Sunday, 5 November 2017

The European Civil War 1914-1945

Fire and Blood: The European Civil War 1914-1945
By  Enzo Traverso


This was a very dense book at first, but in time the point became clear that each chapter is exploring its own theme in some depth, while accumulating the basis for an overall argument. It suggests that European history from 1914 to 1945 should be viewed as a single cycle of events and described altogether as a European civil war. These observations are not original and many sources are cited to support them. Certainly the book examines them in great detail, describing just how radically the core values of humanity collapsed for the duration, how Europe abandoned the idea of the state as a lawful framework for diverse people to live together, typically within an empire, replacing this with the image and by 1945 often with the reality of a nation state with a homogenous population, from which vast numbers of people were excluded and either obliged to transfer to their own national home or rendered stateless and hence also without rights.

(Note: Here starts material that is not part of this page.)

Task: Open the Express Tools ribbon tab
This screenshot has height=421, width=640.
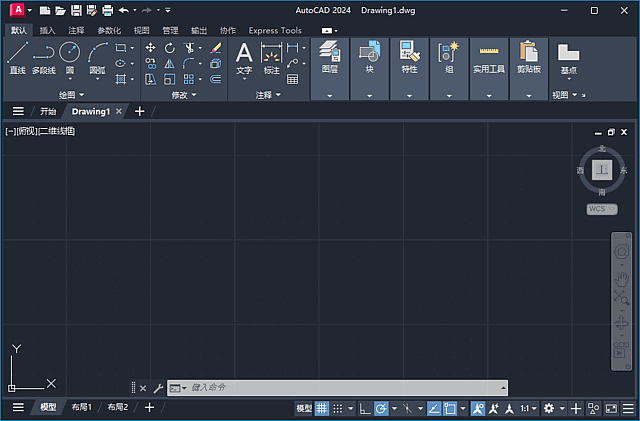Action: [274, 30]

However, the book's task is not descriptive but analytical. The writer is dissatisfied with the pronouncement that this period represented a collapse from civilisation into depravity; on the contrary, it represented the culmination of a process that was in hand since at least the Enlightenment. He dislikes the idea that we should remember only the victims of this disaster; we should not forget those who took part on either side of the civil war and what it is that they were responsible for doing. He is not willing to accept that all those who participated were wrong to do so, nor that the values which led them to fight should be abandoned; on the contrary, he argues that it was essential to be committed, the moral imperatives could not have been greater. We should honour those who defeated Nazism in Europe, remember what they fought against and be prepared to do the same again.

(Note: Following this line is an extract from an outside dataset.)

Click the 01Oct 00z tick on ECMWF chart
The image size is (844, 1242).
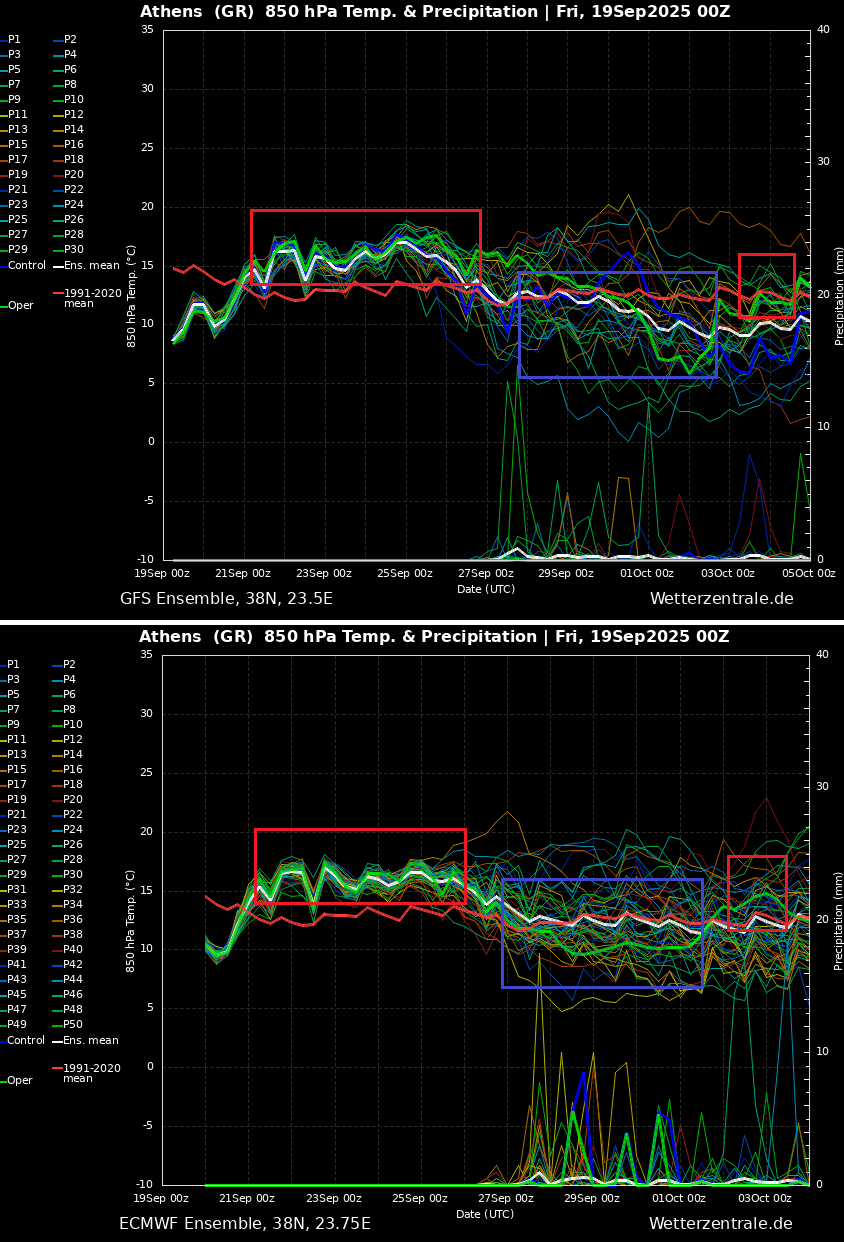[679, 1198]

"The only memory of the age of fire and blood that was the first half of the twentieth century that it seems necessary today to preserve is the memory of the victims, innocent victims of an explosion of insensate violence. In the face of this memory, that of the combatants has lost any exemplary dimension, unless that of a negative model. Fascists and antifascists are rejected equally as representatives of a bygone age, when Europe had sunk into totalitarianism (whether Communist or Nazi). The only great cause that deserved commitment, so post-totalitarian wisdom suggests, was not political but humanitarian.” [p14]

One of the difficult themes in the book is its opposition to the widely argued assumption that communism and fascism were equivalent, by virtue of their totalitarian nature and the numbers of their casualties. Traverso does not understate Stalin's crimes nor Russia's participation in the immense forced population transfers as well as large scale murders which marked the age. At the same time he observes that the discussion of communism and the Cold War requires a global picture, while his work is concerned specifically with European history and the concept of a European civil war. The fact is that in the European context, communists displayed a fierce commitment to the struggle against Nazism which was never displayed by liberal democrats, let alone by the elites of the liberal democracies and the war in Europe was primarily fought out on its Eastern front, between Russia and Germany. Both German and allied casualties on the Western front were a mere fraction of those in the East. Once the Germans were halted and defeated at Stalingrad, the war was strategically lost.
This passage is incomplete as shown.